Requirements:
Give everything in the data below, from the line that contains "Click the Share icon in toolbar" down to the line that contains "(x=351, y=120)", as a Markdown table with the columns Row and Line. Skip blank lines and leave the pictures out.
===== Data for the task =====
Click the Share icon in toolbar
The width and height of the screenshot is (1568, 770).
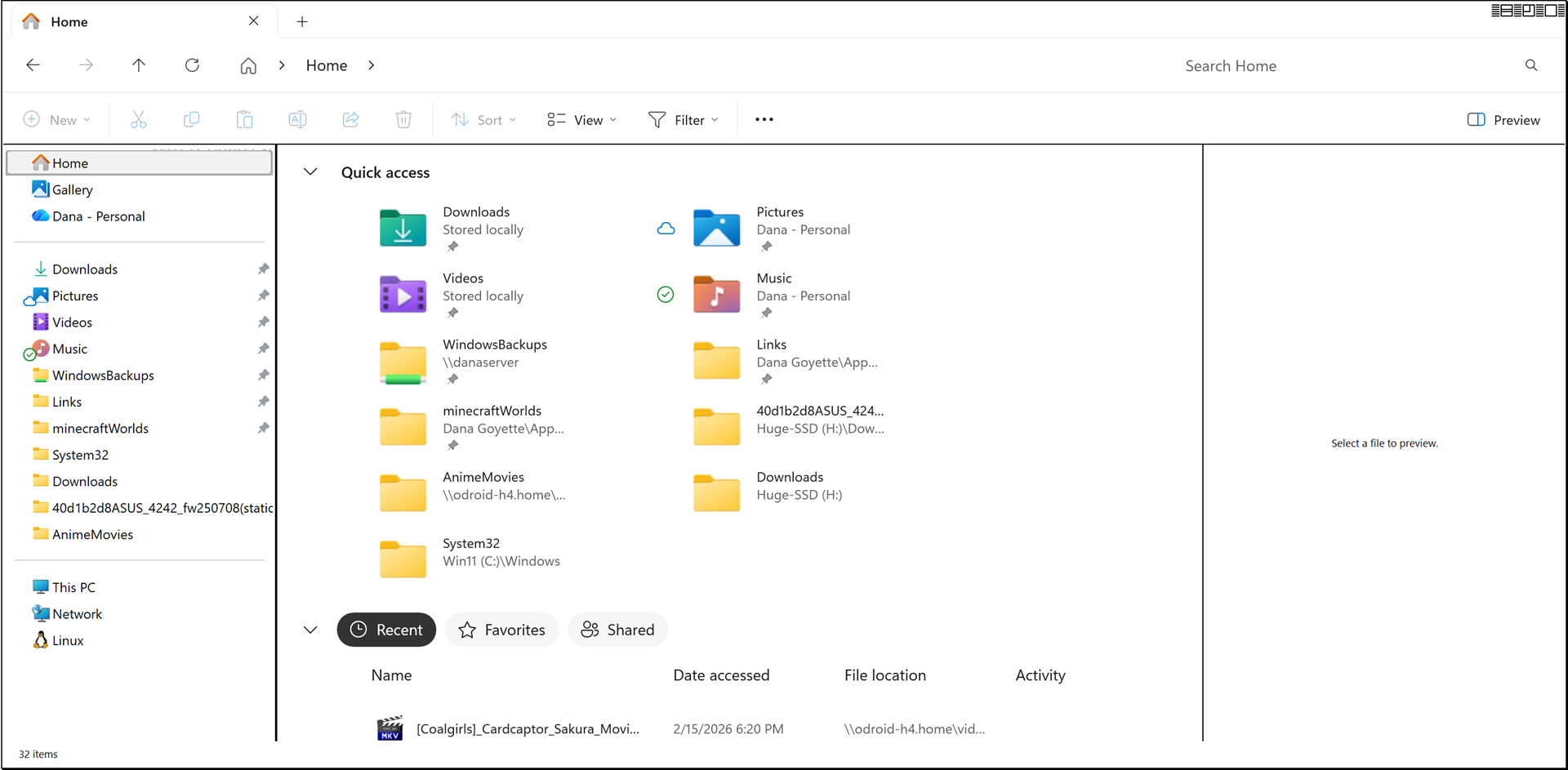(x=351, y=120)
=====
===== Data for the task =====
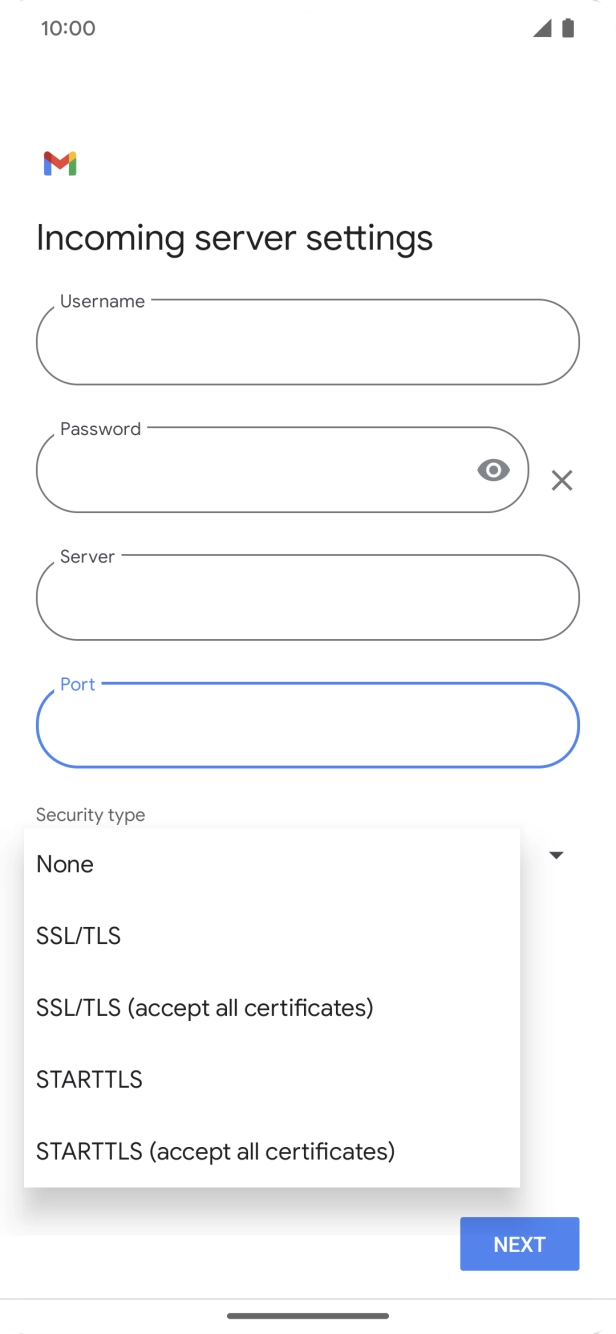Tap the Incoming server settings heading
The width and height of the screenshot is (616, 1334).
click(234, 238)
=====
The response:
| Row | Line |
|---|---|
| 1 | Click the Share icon in toolbar |
| 2 | The width and height of the screenshot is (1568, 770). |
| 3 | (x=351, y=120) |